Findings of the Court Majority
Justice Robert L. Brown wrote for the majority, arguing the State’s response, “both in its briefs and at oral argument, is first to deny any backtracking on the part of the General Assembly, but, secondly, to urge that even if there has been backtracking, a new case must be filed in circuit court, and litigation must begin anew. We are disinclined to agree with the State.” Justice Tom Glaze, addressing the separation of powers issue, noted the Court rejected the argument it has "no role in examining school funding in light of the Arkansas Constitution” in 2002. The Court found its “refusal to review school funding under our state constitution would be a complete abrogation of our judicial responsibility and would work a severe disservice to the people of this state.” Justice Donald L. Corbin wrote, “I cannot sit back and allow the dissenters to label me as some kind of "super-legislature." Justice Betty C. Dickey wrote, “We cannot wait for other cases to wend their way through the system, while hoping that successive legislative sessions don't "go wobbly" in their resolve to put the educational needs of the children first. This is truly a process that is "not for the short-winded."”
Minority Dissent on Separation of Powers
Chief Justice Jim Hannah dissented, “While I understand and share the desire to assure that a constitutional system of public education is attained, the desire to see that the legislature does so is hardly a basis of jurisdiction.” He observed, “What brings us to the brink of abandoning the doctrine of separation of powers is not hard to understand. When we begin our analysis correctly, it is not difficult to continue down the right path. However, once we err, it can be very difficult to get back on the right path. It is beyond dispute in Arkansas that the responsibility for the creation, organization and regulation of the public schools system is within the exclusive province of the legislature.”
Justice Jim Gunter wrote, “A court cannot issue a writ "in aid of its jurisdiction" when it has no jurisdiction in the first place. The majority has cited nothing more than our statement in Lake View that we "will exercise the power and authority of the judiciary" as its basis for this jurisdiction. Our saying that it is so does not necessarily make it so, regardless of how laudable our motives. Moreover, in spite of the collective frustration of this court, the legislature, the governor, and the citizens of this state, the citizens of Arkansas have not given this court the job of establishing, maintaining, or operating the public-school system. The act of the majority decision in recalling the Lake View mandate, once again, expresses the court's distrust of the legislature, which has been given that job.”
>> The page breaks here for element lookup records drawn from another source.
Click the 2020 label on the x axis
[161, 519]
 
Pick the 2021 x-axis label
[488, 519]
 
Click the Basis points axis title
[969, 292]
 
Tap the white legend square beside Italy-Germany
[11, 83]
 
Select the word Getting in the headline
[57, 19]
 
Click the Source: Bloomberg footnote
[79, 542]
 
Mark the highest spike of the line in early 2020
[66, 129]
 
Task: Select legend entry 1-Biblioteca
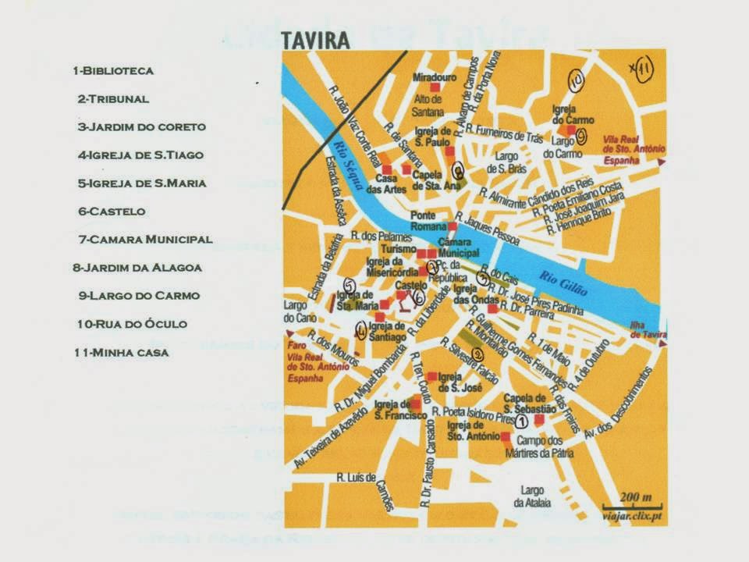113,71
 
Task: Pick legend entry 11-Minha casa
121,352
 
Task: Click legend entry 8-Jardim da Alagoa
137,268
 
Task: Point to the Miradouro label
432,77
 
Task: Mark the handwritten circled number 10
576,80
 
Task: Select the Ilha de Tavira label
644,331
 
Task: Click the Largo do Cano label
296,312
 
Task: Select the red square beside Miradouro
435,88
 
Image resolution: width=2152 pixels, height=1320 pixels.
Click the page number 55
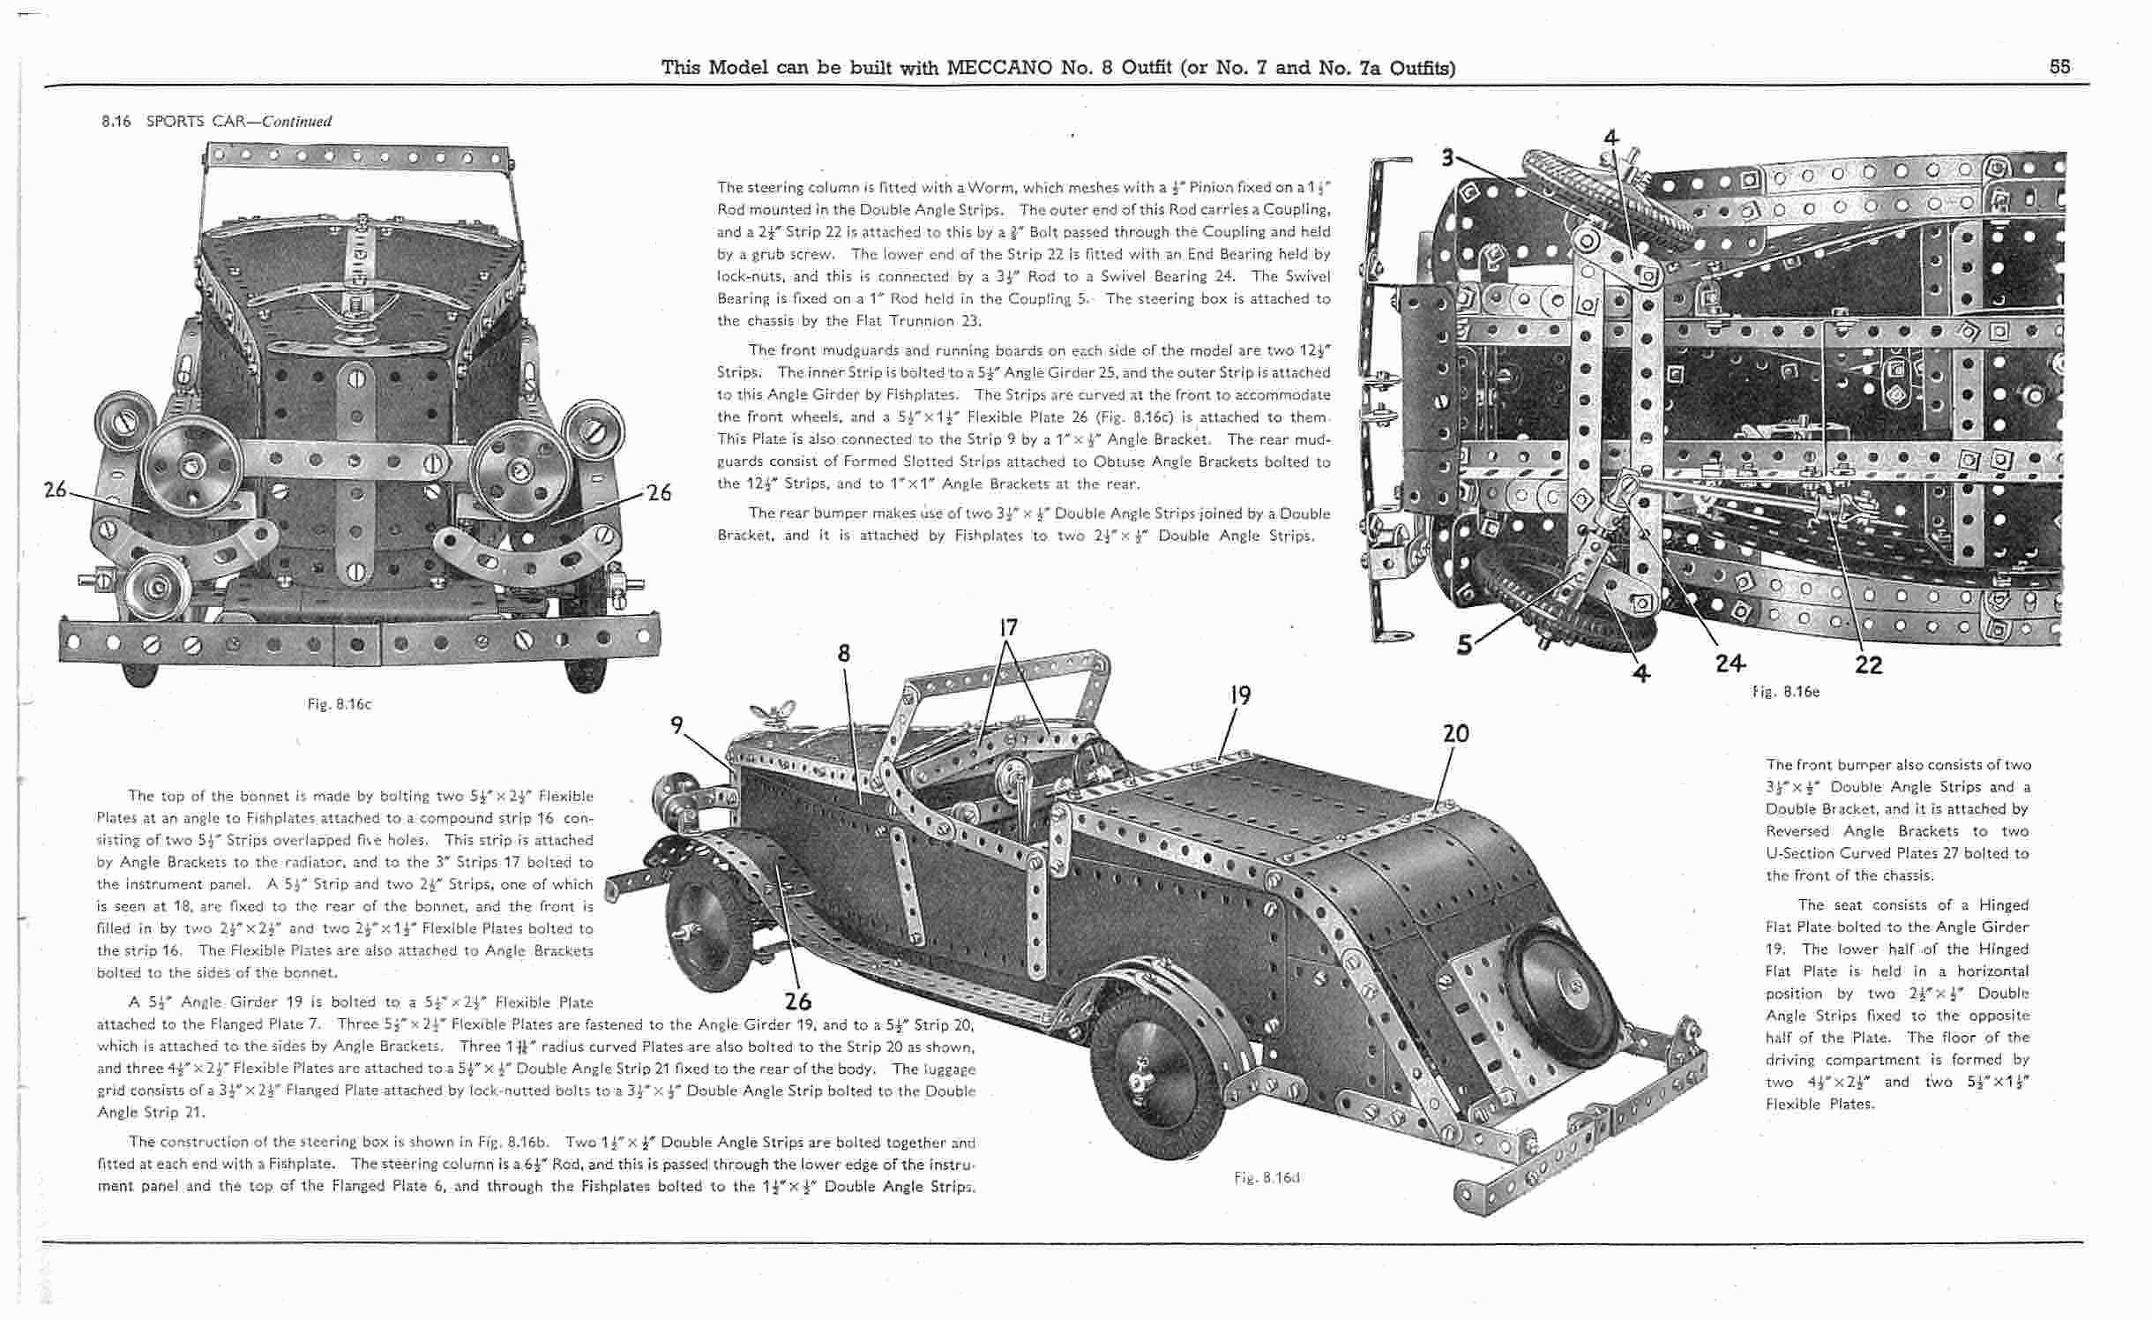(2060, 67)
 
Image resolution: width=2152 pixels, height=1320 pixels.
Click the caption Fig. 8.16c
(340, 704)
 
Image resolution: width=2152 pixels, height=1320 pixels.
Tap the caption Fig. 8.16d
(1268, 1177)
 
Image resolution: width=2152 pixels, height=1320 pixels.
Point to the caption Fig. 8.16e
(1786, 692)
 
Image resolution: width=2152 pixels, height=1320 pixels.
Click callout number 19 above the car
(1240, 695)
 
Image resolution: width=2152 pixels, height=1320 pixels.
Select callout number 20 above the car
(1456, 733)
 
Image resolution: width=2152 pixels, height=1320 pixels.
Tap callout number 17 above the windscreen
(1008, 627)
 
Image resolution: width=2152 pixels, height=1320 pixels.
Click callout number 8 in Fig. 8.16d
(844, 653)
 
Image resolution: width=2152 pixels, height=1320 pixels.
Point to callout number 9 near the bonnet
(676, 725)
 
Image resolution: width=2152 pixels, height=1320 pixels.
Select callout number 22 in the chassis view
(1869, 664)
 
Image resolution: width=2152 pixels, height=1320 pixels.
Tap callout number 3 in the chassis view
(1447, 158)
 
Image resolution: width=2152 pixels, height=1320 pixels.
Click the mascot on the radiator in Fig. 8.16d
(768, 711)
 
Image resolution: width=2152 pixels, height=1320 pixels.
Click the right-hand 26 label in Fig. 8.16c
(660, 492)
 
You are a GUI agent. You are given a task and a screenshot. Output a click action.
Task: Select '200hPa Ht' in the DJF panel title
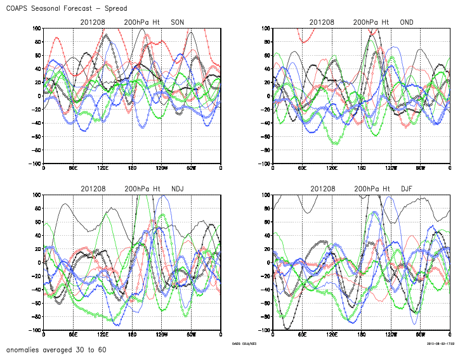pyautogui.click(x=372, y=189)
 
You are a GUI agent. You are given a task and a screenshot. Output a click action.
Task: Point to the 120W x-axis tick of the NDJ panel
pyautogui.click(x=161, y=335)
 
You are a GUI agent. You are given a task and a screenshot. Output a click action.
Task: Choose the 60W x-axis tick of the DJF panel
pyautogui.click(x=420, y=335)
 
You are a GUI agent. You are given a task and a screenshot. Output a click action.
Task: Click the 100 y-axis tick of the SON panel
pyautogui.click(x=37, y=29)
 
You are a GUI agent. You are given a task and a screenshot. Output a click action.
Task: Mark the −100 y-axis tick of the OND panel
pyautogui.click(x=263, y=164)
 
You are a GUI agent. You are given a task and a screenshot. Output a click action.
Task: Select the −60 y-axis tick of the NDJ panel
pyautogui.click(x=36, y=303)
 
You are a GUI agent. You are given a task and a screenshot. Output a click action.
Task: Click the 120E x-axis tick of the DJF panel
pyautogui.click(x=332, y=335)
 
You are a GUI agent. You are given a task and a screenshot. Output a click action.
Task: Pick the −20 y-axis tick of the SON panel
pyautogui.click(x=36, y=110)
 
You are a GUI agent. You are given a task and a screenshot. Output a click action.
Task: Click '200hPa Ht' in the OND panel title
pyautogui.click(x=372, y=22)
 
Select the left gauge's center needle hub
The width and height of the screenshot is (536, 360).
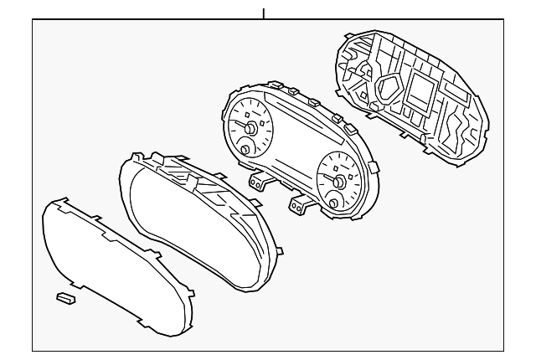(250, 128)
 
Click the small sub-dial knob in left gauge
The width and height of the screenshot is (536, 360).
(245, 149)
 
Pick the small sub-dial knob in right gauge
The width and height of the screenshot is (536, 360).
(336, 203)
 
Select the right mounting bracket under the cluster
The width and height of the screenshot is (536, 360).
(299, 203)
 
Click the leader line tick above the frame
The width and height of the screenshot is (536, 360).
(264, 13)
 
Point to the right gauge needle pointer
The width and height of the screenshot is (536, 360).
(332, 180)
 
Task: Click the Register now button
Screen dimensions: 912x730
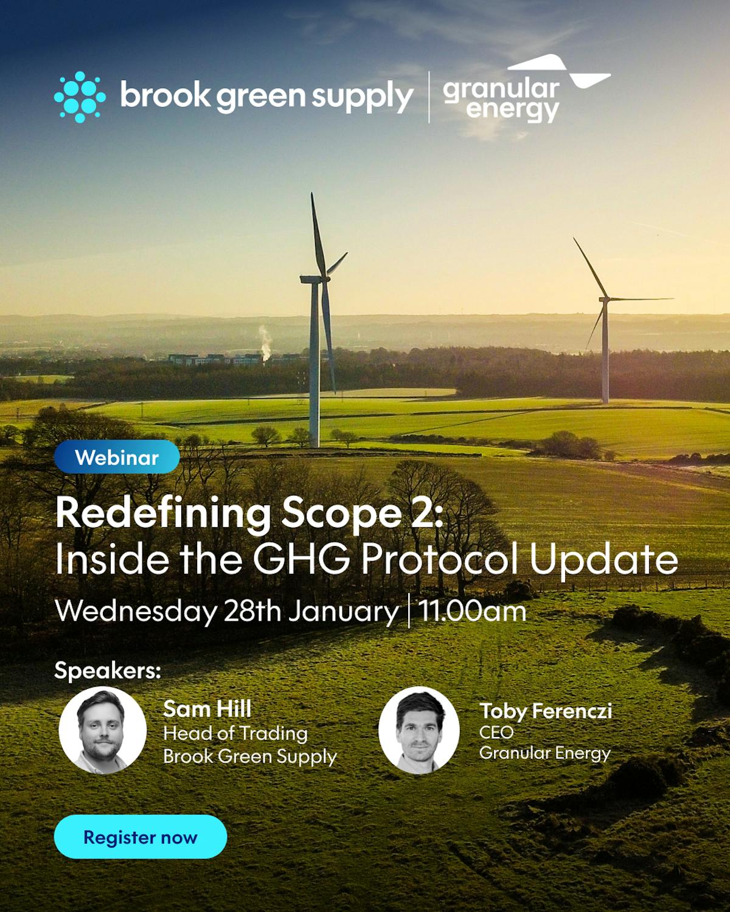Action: (140, 837)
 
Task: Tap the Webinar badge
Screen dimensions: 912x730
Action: (117, 457)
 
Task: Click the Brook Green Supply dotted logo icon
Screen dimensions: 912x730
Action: (80, 97)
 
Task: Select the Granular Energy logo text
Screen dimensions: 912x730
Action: (501, 100)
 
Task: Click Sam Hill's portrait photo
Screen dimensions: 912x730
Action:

Special Justice Carol Dalby also dissented, noting, “The second issue which precludes this court from re-entering this case is the time honored bedrock of our form of government and that is separation of powers. Our government is separated into three departments: the legislative department, the executive department, and the judicial department. Ark. Const. art. 4, § 1. Further, Article 4, § 2 of our constitution provides: No person or collection of persons, being of one of these departments, shall exercise any power belonging to either of the others, except in the instances hereinafter expressly directed or permitted. This court has not been given, nor has it ever had the authority to maintain a general, suitable, and efficient system of free public schools. Ark. Const. art. 4, § 1. That authority rests with the legislature. For this court to assume even an inkling of legislative authority weakens our judiciary and draws us into the Serbonian Bog from which we may never emerge. Like it or not, education and its reform in Arkansas rests with the legislature. If the people of Arkansas are not satisfied with what the elected representatives have crafted, then the people have the power to facilitate change. This court has courageously sounded the call for change. This court has acted with boldness and determination, but this court cannot and must not act beyond its constitutionally given powers.”
Special Masters Sworn In To Hear Testimony
Following the ruling former Chief Justice Brad Jesson of Fort Smith
and former Justice David Newbern of Little Rock were sworn in June 16
to hear testimony in the case. They are expected to complete their work
and report to the Court in September.